3. Rooftop Recognition
There are several methods for locating the actual structure to which an address refers. They might rely on extensive pre-processing of legal records and land use data for individual building footprints or on image recognition techniques using ortho-rectified aerial photos. This is the most expensive type of geocoding and is typically available within limited areas.
I worked on a wildfire response system a few years ago which needed to locate insured homes in the wildland/urban interface — exactly where geocoding can be sketchy. We discovered that regardless of the geocoding provider used, 4% to 6% of our results were suspect and 1% were simply wrong. Manual inspection was the only way to make reliable corrections. But which locations needed further attention?
We "addressed" this problem by using spatial analysis to compare the results of several different geocoding sources and methods. Tightly clustered results elevated the confidence score. Scattered results clearly indicated a problem. The project was an eye-opener for the client who had previously assumed that geocoding was an exact science.
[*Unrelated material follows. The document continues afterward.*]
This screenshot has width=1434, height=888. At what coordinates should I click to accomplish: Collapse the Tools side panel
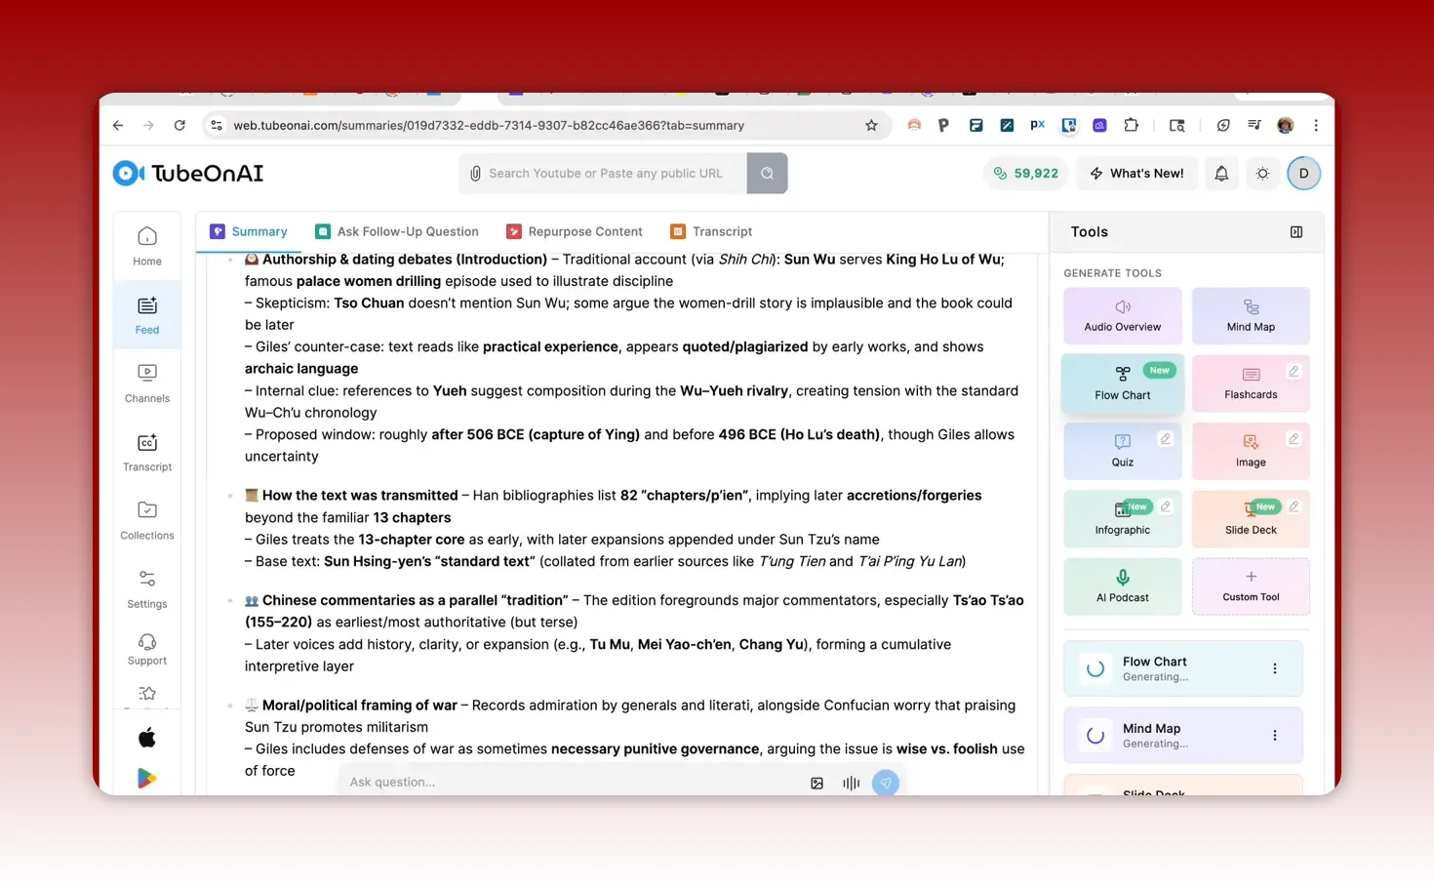point(1296,231)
It is not. Geocoding is the difficult marriage of geographic measurement and human convenience. Whatever technical improvements we might make, the process will always be encumbered with inconsistency, legacy ideas and constant change. For something that the Persians started two and a half thousand years ago, it's pretty surprising that the Universal Postal Union was not established until 1874. This organization of 192 member countries sets the rules for international mail exchanges. Unfortunately, there is no equivalent for maintaining address standards. It's much too late for that anyway.